The Dance of Death (1493) by Michael Wolgemut from the Nuremberg Chronicle.
One might ask why the fascination with art and death? Quite simply, it was a way of showing people that “no matter one’s station in life , the Dance of Death unites all.” It was during the Middle Ages in particular that disease and death was on almost everyone’s doorstep. It was a time of horrible epidemics, where mortality was especially low. One of the biggest killers of the Middle Ages was the plague of 1348, where some two-thirds of Europe’s population was wiped out. With this death and disease began to play on people’s mind and the perception of death, as the Grim Reaper that scythes people’s lives, was arguably born during that period?

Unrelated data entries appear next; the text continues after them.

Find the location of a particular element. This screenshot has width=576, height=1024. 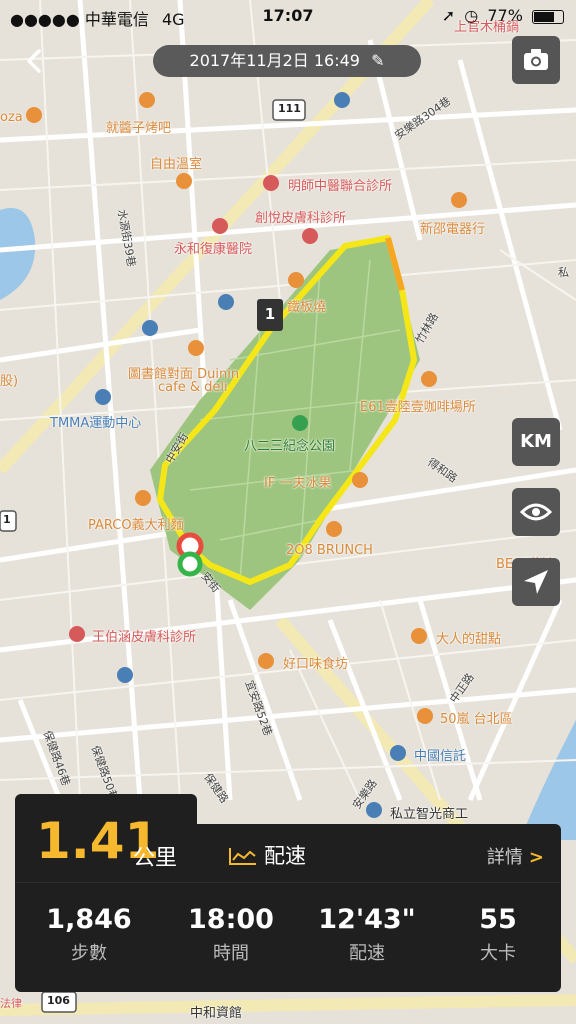

navigation-arrow-icon is located at coordinates (536, 582). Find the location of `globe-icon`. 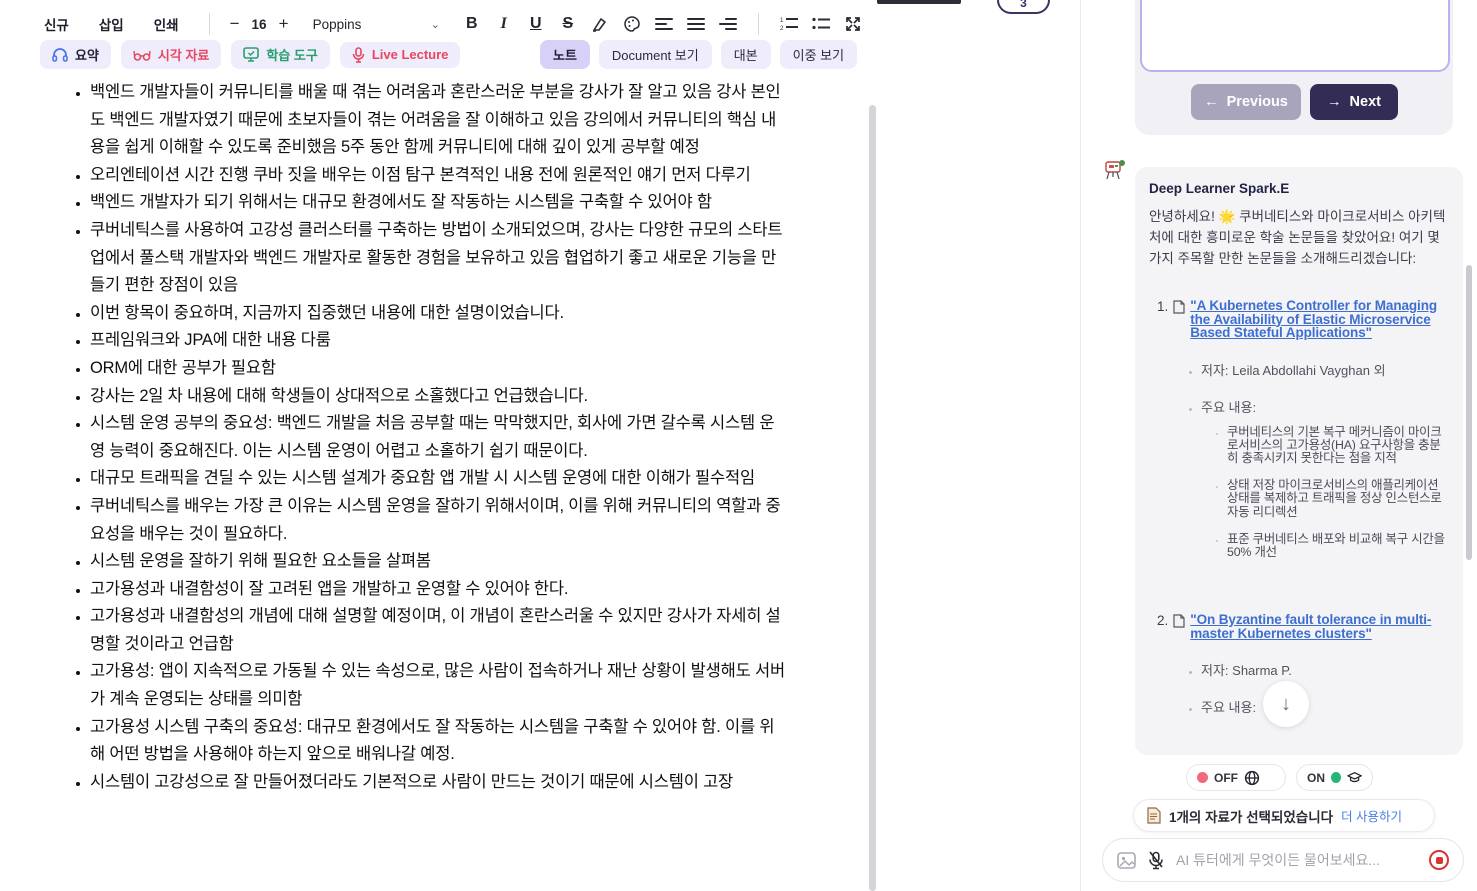

globe-icon is located at coordinates (1252, 778).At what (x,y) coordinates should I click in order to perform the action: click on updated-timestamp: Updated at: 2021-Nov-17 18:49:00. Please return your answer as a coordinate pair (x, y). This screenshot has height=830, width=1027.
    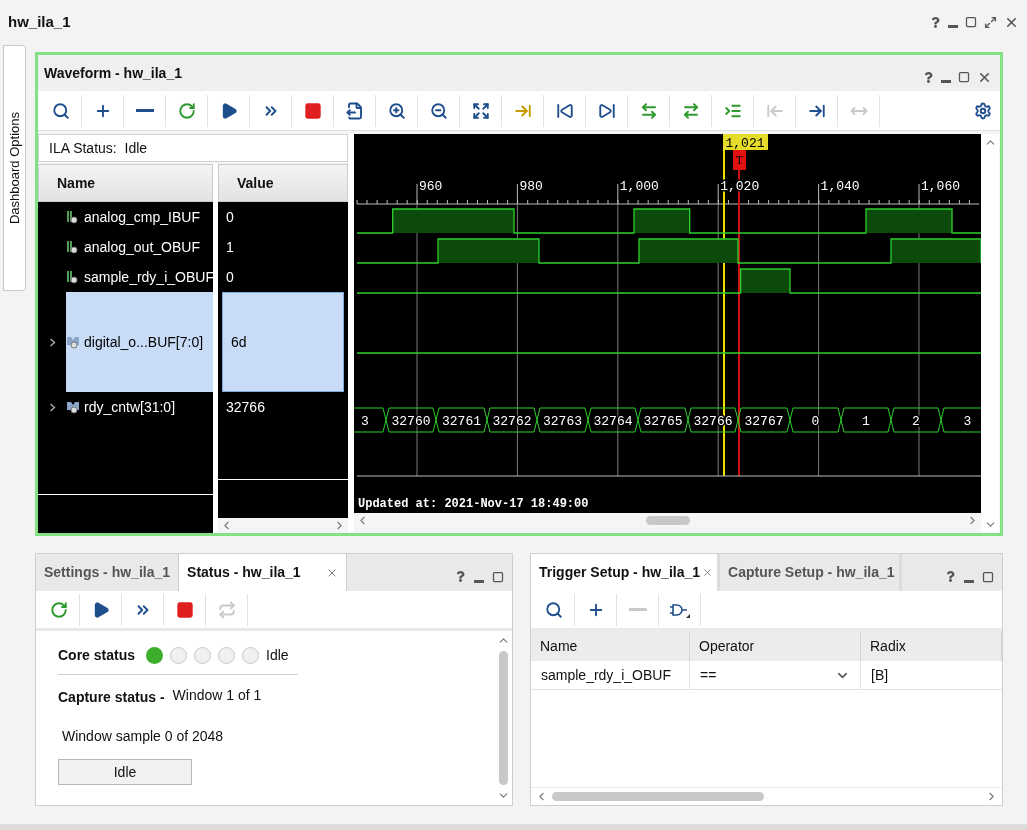
    Looking at the image, I should click on (474, 504).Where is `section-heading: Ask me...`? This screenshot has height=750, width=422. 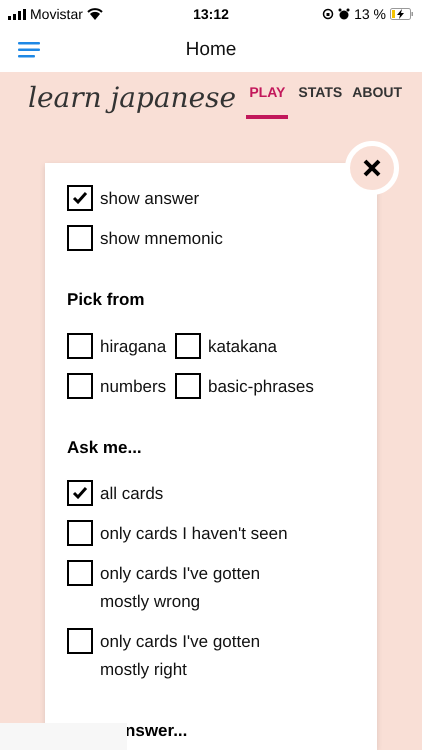
section-heading: Ask me... is located at coordinates (105, 447).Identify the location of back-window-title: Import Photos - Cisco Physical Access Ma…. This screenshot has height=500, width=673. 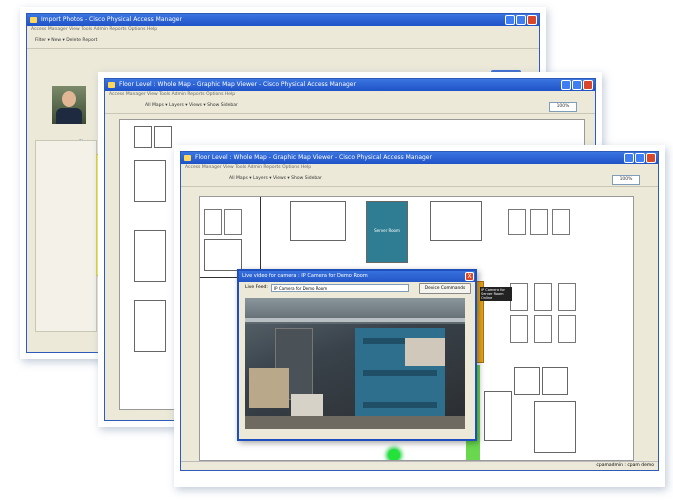
(112, 20). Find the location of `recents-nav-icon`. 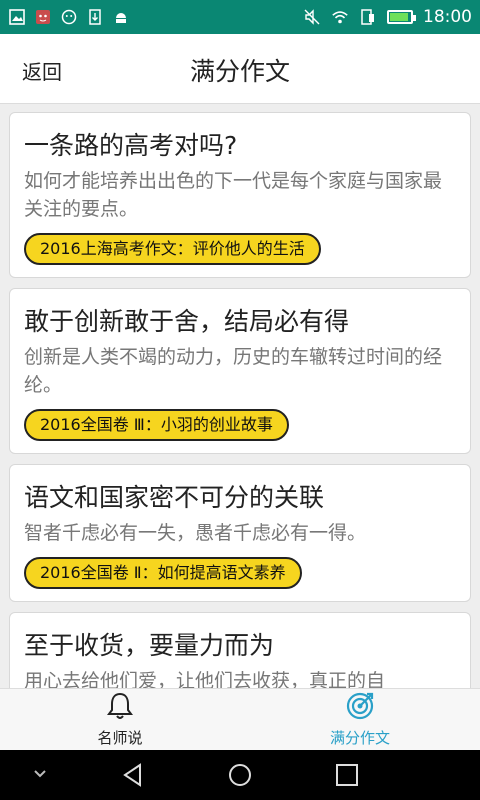

recents-nav-icon is located at coordinates (347, 777).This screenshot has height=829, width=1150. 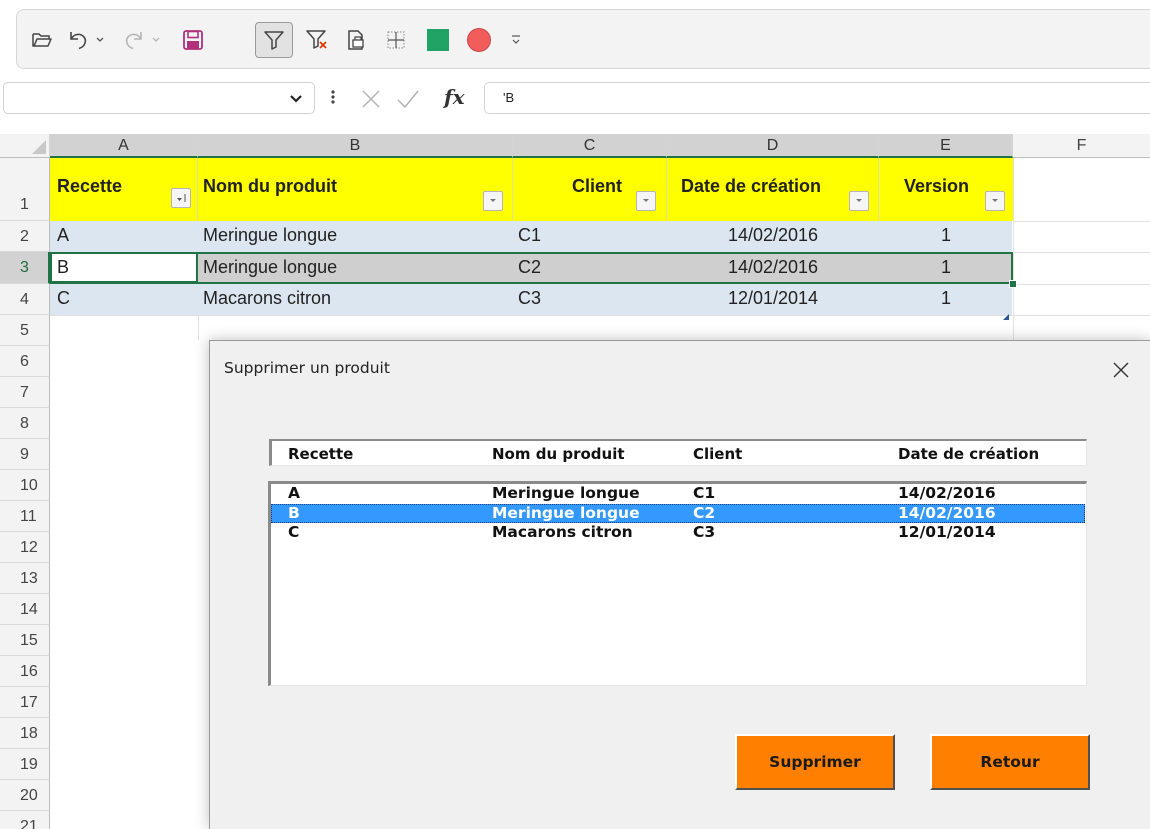 What do you see at coordinates (63, 268) in the screenshot?
I see `cell-a3: B` at bounding box center [63, 268].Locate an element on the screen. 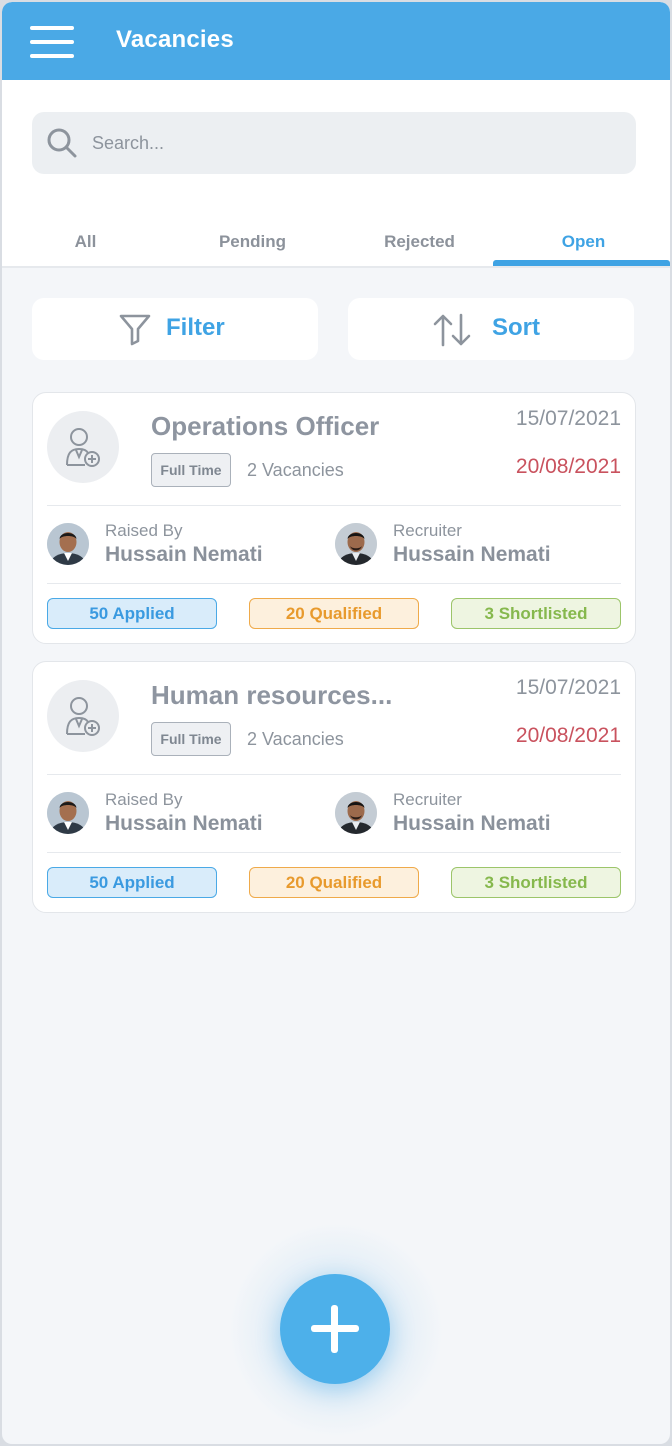 The height and width of the screenshot is (1446, 672). filter-icon is located at coordinates (135, 330).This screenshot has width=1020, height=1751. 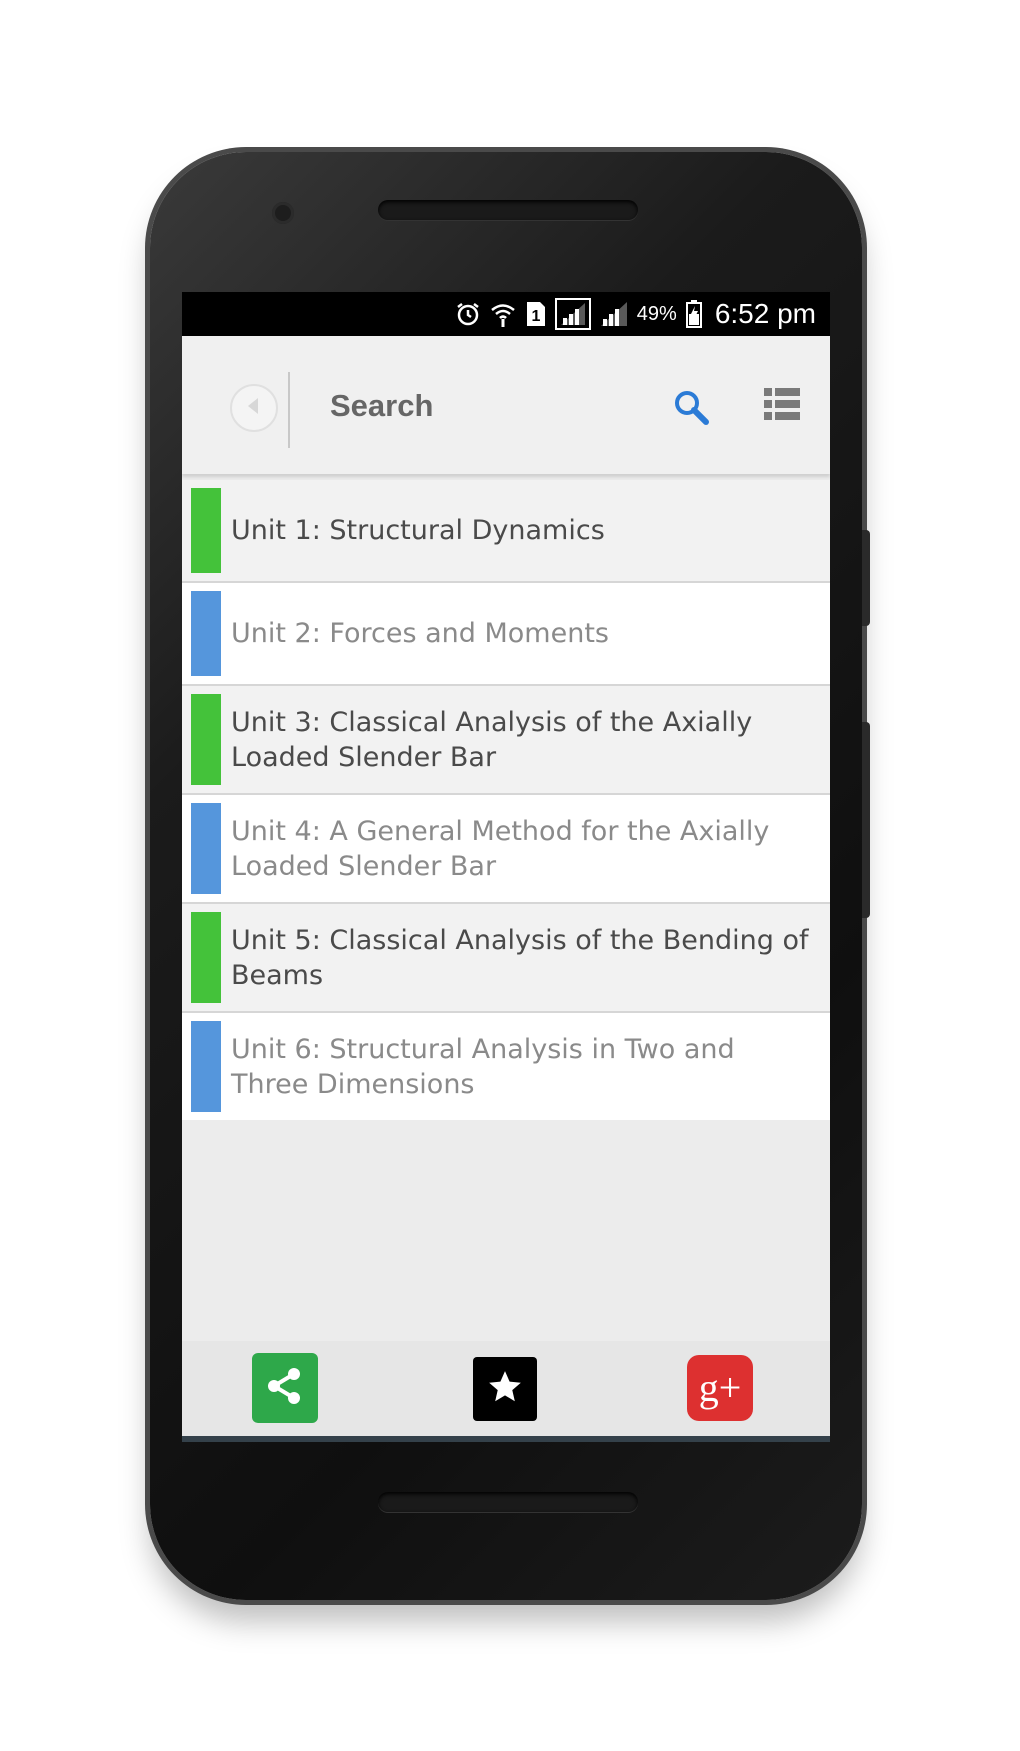 I want to click on front-camera, so click(x=283, y=213).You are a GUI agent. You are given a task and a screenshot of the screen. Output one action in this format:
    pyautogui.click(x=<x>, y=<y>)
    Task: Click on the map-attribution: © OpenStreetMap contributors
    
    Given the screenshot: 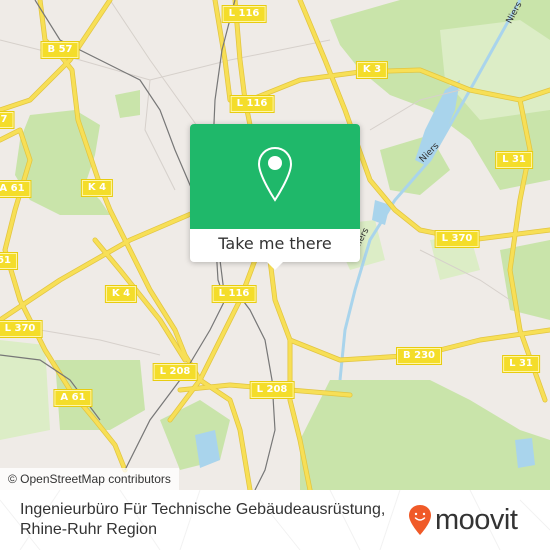 What is the action you would take?
    pyautogui.click(x=90, y=479)
     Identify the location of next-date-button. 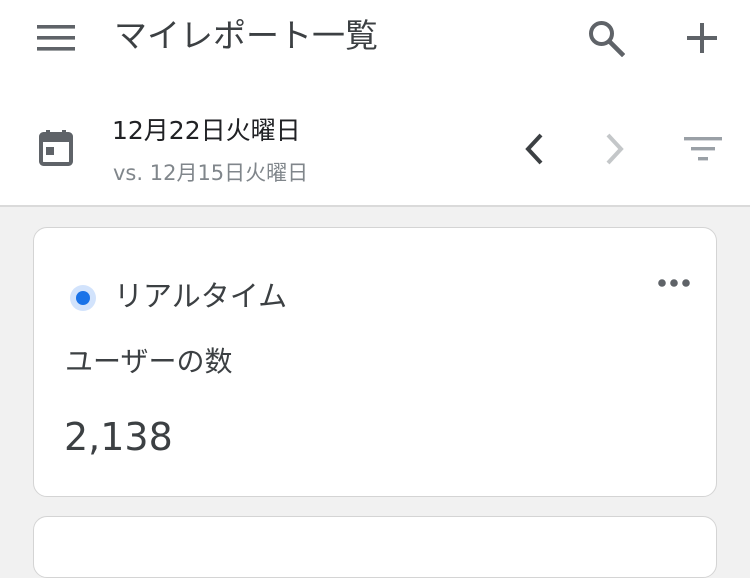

The Dance of Death in most paintings takes the form of a lively farandole, in which death and its victims are usually seen holding hands, winding in and out in a chain. The most common depiction of this fascinating dance of death shows bare Skeletons merrily playing music, while ‘Death’ is left to deal with the begging and crying out of his victims to be merciful. In the Beram Dance of Death (on the far left section of the fresco pictured below) there is a merchant who is trying to bride ‘Death’, by pointing to the large amount of money he has in his sack. His efforts of course are in vain, as ‘Death’ is incorruptible. Death will never bargain to spare one’s life in exchange for mortal riches. And so with no prejudice of sex, age or care of what standing in life one came from, ‘Death’ is the ultimate adjudicator.